Fabric Analytics

Unified analytics platform on OneLake — data engineering, warehousing, notebooks, pipelines, and semantic models.

When to Use

•Building data lakehouses with medallion architecture (Bronze → Silver → Gold)
•Creating or querying Fabric Warehouses with T-SQL
•Developing PySpark notebooks for data transformation
•Orchestrating ETL/ELT with data pipelines
•Building semantic models for Power BI (DirectLake mode)
•Querying data via SQL endpoints or DAX

Decision Tree

code

Working with Microsoft Fabric?
├─ Need storage layer?
│   ├─ Semi-structured / schema evolution → Lakehouse
│   ├─ Full T-SQL / stored procs / DML → Warehouse
│   └─ Unsure → Start with Lakehouse (more flexible)
├─ Need data transformation?
│   ├─ Simple data copy → Pipeline Copy Activity
│   ├─ Light transforms (300+ built-in) → Dataflow Gen2
│   └─ Complex logic / ML / custom code → Spark Notebook
├─ Need orchestration?
│   └─ Pipeline with activities + dependencies
├─ Need reporting layer?
│   └─ Semantic Model with DirectLake mode
└─ Need conversational analytics?
    └─ See: fabric-data-agent skill

Core Concepts

OneLake & Delta Format

All Fabric workloads share OneLake — a single logical data lake built on Delta format:

Principle	Details
Single copy	No data silos — all items reference the same storage
Delta format	ACID transactions, time travel, schema evolution
Open format	Parquet-based, readable by any Spark engine
Shortcuts	Reference external storage (ADLS, S3) without copying

Medallion Architecture

Layer	Purpose	Example Tables	Format
Bronze	Raw ingestion, as-is from source	`raw_orders`, `raw_customers`	Delta (append-only)
Silver	Cleaned, deduplicated, typed	`clean_orders`, `clean_customers`	Delta (merge/upsert)
Gold	Business-ready aggregates	`fact_sales`, `dim_product`	Delta (star schema)

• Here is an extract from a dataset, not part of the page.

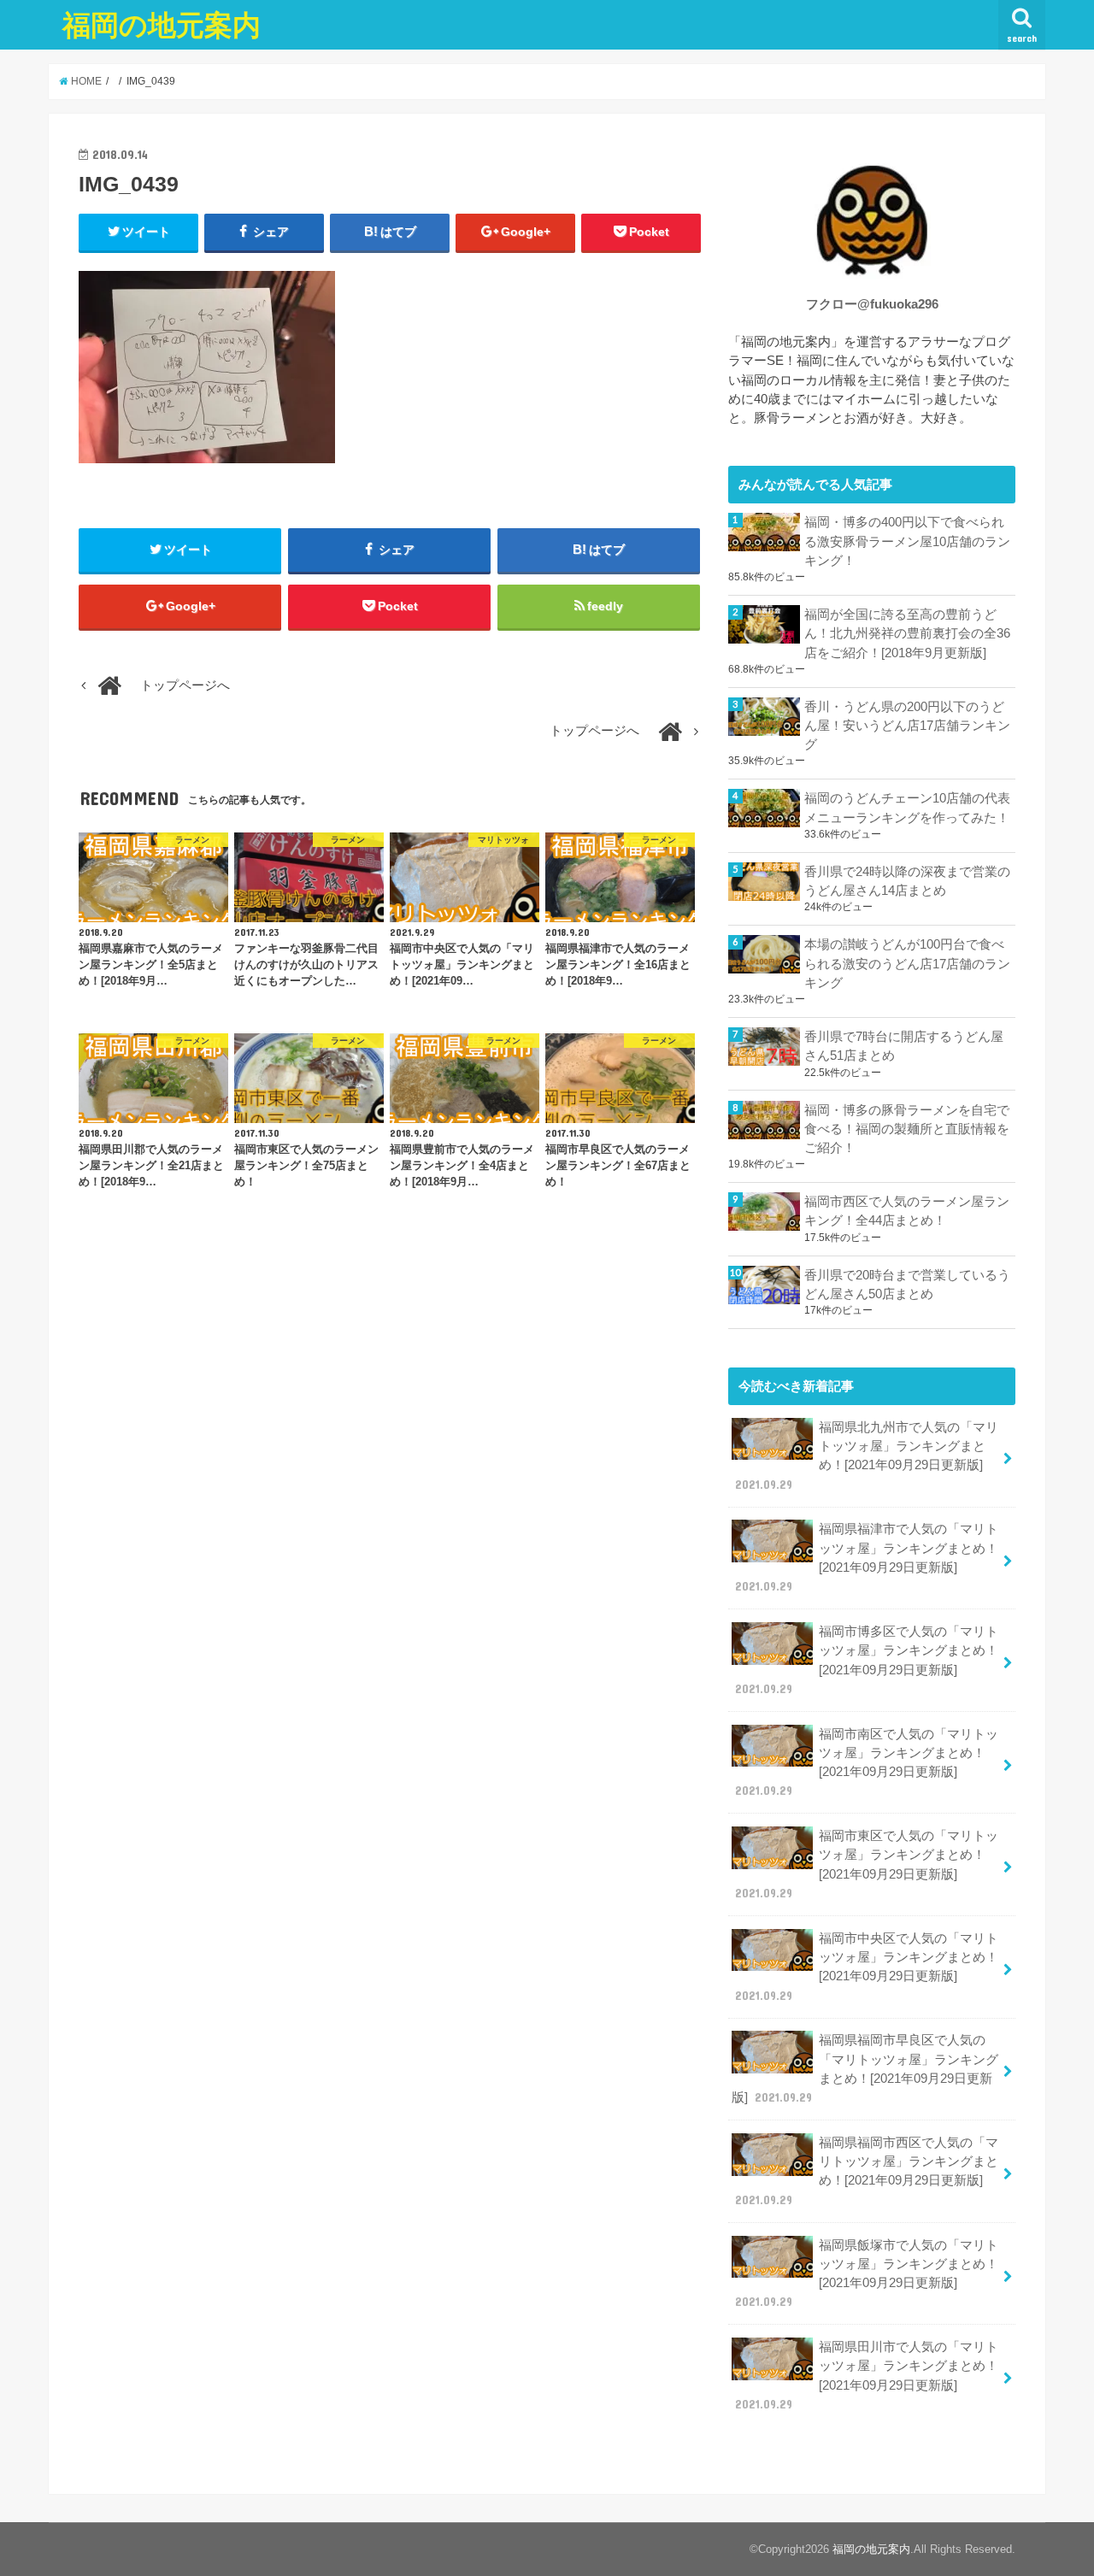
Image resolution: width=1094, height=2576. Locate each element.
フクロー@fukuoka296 (872, 304)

Anti-pattern: Skipping Silver layer — leads to unreliable Gold data.

Workspaces

Workspaces are logical containers for governance and collaboration:

•Dev/Test/Prod separation via deployment pipelines
•Capacity binding — workspaces run on assigned Fabric capacity
•Security — role-based access at workspace level

Lakehouse

Combines data lake flexibility with warehouse-like structure using Delta tables.

Storage Layout

code

Lakehouse/
├── Tables/          # Managed Delta tables (structured, queryable)
├── Files/           # Unmanaged files (raw CSV, Parquet, JSON staging)
└── SQL endpoint     # Auto-generated read-only T-SQL access to Tables/

When Lakehouse vs Warehouse

Factor	Lakehouse	Warehouse
Query language	Spark SQL + T-SQL (read-only)	Full T-SQL (read/write)
Write access	Spark only (notebooks, jobs)	T-SQL DML (INSERT/UPDATE/DELETE)
Schema evolution	Natively supported	Schema-on-write
Best for	Data engineering, ML, flexible ETL	BI reporting, enterprise SQL analytics
Stored procedures	No	Yes
Transactions	Single-table Delta	Multi-table T-SQL

SQL Endpoint Queries

Every Lakehouse auto-exposes a read-only SQL endpoint for T-SQL access:

sql

-- Query via SQL endpoint (read-only — SELECT, SHOW, DESCRIBE)
SELECT COUNT(*) AS total_events
FROM raw_events
WHERE event_date >= '2025-01-01';

-- Schema discovery
SELECT TABLE_SCHEMA, TABLE_NAME, COLUMN_NAME, DATA_TYPE
FROM INFORMATION_SCHEMA.COLUMNS
WHERE TABLE_NAME = 'raw_events';

Delta Table Operations (Spark)

Write operations require Spark context (notebooks or Livy sessions):

python

# Write Delta table
df.write.format("delta").mode("overwrite").saveAsTable("bronze.raw_events")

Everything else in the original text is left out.